JOHN EDWARD HOLLAND (1871-1940) was the eighth, and youngest, child of Thomas Edward. John started work as a farrier when he was 11 years old. He lived at Forge Cottage over the blacksmiths shop. Having learnt to be a farrier from his father, he worked on the railways as a farrier for nearly 40 years, eventually becoming a journeyman farrier. He worked at Nine Elms, Vauxhall. In the 1901 Census he was listed as a ‘farrier blacksmith’.
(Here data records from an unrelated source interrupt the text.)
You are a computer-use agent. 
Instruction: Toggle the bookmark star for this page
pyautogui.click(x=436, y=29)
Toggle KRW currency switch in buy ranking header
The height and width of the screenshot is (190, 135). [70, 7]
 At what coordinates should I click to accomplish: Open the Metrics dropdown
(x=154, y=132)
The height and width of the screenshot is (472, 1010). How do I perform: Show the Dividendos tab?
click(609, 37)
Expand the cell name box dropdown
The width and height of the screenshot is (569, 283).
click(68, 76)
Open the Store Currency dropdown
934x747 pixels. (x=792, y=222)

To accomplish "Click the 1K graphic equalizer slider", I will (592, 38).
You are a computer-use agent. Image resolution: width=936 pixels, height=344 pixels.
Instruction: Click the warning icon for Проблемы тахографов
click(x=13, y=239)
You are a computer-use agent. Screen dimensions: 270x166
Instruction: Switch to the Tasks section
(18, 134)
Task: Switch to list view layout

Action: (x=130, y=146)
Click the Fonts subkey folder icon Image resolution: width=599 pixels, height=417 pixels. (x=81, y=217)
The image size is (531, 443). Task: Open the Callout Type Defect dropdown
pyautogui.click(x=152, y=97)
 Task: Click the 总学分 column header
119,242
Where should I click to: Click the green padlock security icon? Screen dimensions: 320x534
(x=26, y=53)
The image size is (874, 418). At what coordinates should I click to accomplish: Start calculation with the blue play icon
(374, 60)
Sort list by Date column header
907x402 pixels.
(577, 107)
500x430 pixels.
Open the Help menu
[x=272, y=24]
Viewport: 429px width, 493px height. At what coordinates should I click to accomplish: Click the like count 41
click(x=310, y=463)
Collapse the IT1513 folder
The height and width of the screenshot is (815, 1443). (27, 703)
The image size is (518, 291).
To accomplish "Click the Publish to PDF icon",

In the days of horse transport, most smiths would have been both farrier and blacksmith, the difference between them being that a farrier have the competence to trim a horse’s foot and make and apply a shoe, but a blacksmith is involved only in the manufacture of items out of metal.
John Edward Holland was my great grandfather. I do not know whether he and his wife were Christians, but they sent their daughter (my grandmother) to the Strict Baptist Sunday School in Clapham, and his wife had John 3:16 written out at the front of her Bible, ‘For God so loved the world that he gave his only begotten Son that whosoever believeth in him should not perish, but have everlasting life’.
We are proud to continue their family tradition of working with metal. It’s in my blood! Unfortunately, though, we don’t have the skill to shoe horses!